§ HOW TO COMPLETE THIS TASK
Output nothing but the lines from the line with "You are a computer-use" through the end of the listing below, both ends included.

§ DATA FOR THIS EXERCISE

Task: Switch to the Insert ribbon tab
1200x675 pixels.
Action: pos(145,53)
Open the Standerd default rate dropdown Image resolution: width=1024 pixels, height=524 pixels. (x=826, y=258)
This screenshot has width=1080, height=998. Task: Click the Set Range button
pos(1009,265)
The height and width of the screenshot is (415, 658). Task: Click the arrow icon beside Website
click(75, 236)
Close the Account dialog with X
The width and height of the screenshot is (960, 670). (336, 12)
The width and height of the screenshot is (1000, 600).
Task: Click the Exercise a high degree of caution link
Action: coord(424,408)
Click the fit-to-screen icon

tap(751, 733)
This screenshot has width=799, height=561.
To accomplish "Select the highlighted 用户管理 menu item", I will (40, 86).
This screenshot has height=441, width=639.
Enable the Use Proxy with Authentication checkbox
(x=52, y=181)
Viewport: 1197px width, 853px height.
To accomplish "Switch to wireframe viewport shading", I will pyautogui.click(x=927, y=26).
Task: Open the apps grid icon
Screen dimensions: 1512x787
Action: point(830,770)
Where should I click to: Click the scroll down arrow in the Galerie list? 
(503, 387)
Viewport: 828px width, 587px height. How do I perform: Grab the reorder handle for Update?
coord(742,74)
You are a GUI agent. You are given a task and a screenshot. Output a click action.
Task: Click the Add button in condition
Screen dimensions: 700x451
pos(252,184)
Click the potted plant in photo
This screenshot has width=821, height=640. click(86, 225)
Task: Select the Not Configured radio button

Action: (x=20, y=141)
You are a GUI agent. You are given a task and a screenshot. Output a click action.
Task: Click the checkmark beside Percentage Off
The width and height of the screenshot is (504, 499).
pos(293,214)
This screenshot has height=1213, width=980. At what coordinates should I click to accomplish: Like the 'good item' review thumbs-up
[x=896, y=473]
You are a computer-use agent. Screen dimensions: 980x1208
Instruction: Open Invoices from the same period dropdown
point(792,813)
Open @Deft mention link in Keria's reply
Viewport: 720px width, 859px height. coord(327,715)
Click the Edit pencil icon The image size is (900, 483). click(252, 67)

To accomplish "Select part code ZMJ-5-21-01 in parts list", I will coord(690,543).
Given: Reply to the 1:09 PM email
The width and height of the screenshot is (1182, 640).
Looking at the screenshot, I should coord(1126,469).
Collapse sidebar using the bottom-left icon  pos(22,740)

§ RESULT
You are a computer-use agent. Screen dimensions: 980x1208
Instruction: Open Invoices from the same period dropdown
point(792,813)
Open @Deft mention link in Keria's reply
Viewport: 720px width, 859px height. coord(327,715)
Click the Edit pencil icon The image size is (900, 483). click(252, 67)

To accomplish "Select part code ZMJ-5-21-01 in parts list", I will coord(690,543).
Given: Reply to the 1:09 PM email
The width and height of the screenshot is (1182, 640).
Looking at the screenshot, I should coord(1126,469).
Collapse sidebar using the bottom-left icon  pos(22,740)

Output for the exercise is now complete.